begin ENTRIES

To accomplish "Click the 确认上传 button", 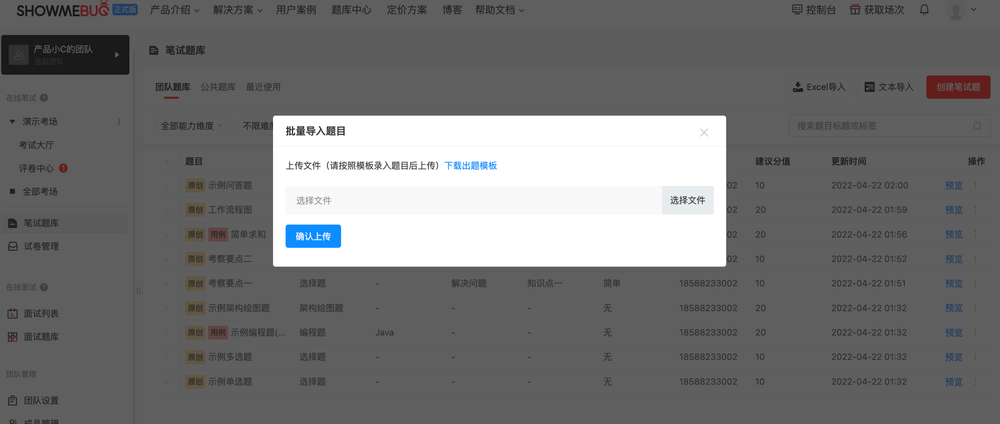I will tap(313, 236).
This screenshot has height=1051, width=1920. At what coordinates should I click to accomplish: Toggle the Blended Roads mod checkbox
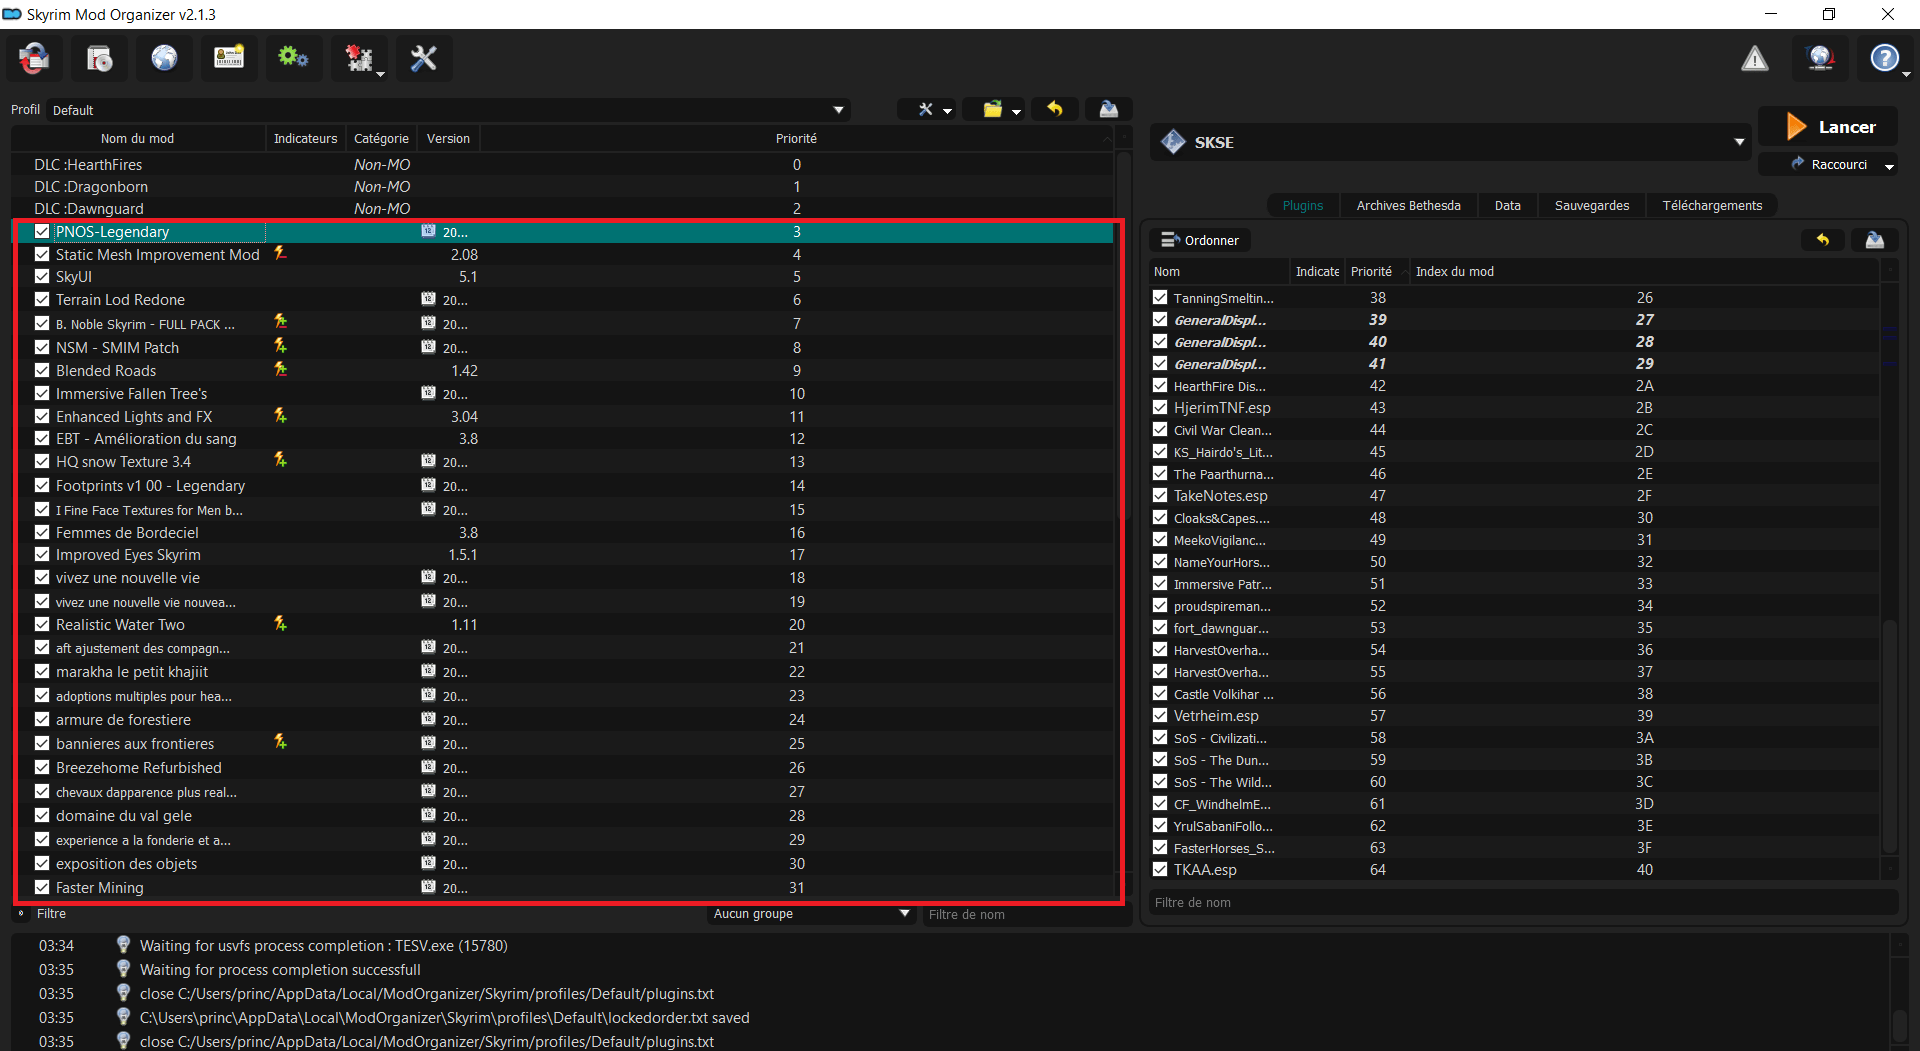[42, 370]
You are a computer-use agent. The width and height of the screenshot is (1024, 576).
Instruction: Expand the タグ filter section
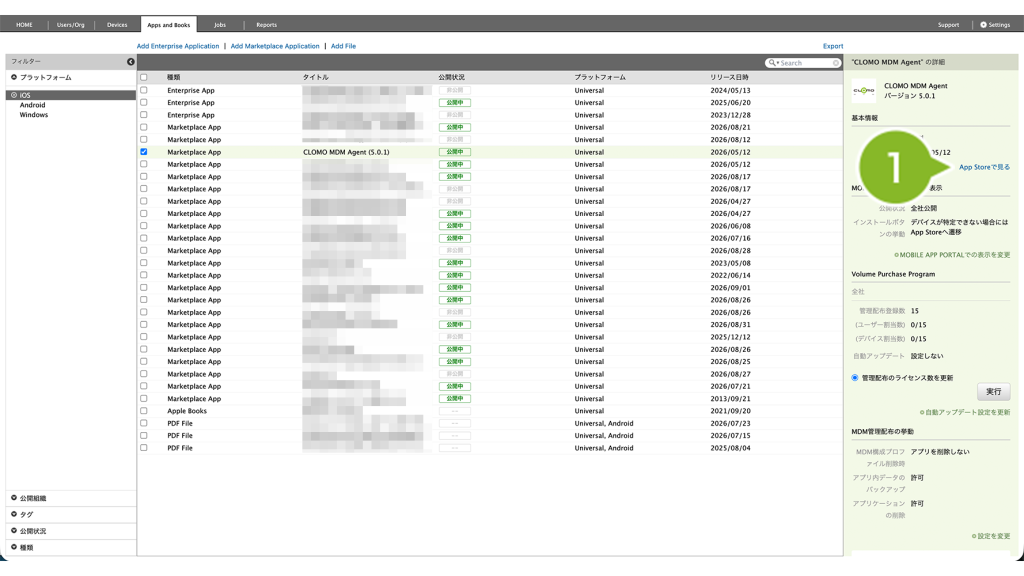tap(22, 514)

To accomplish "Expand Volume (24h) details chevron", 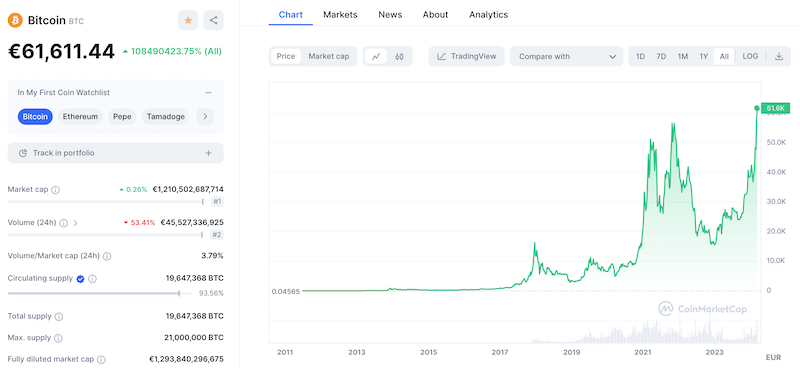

end ENTRIES

▶ **SET TASK**
Show each line of the records that contains the string "width". Case counts.

▶ **ANSWER TO THE PROBLEM**
This screenshot has height=1051, width=1920. At what coordinates should I click to accomplish: Toggle the Blended Roads mod checkbox
You are a computer-use agent. The width and height of the screenshot is (1024, 576).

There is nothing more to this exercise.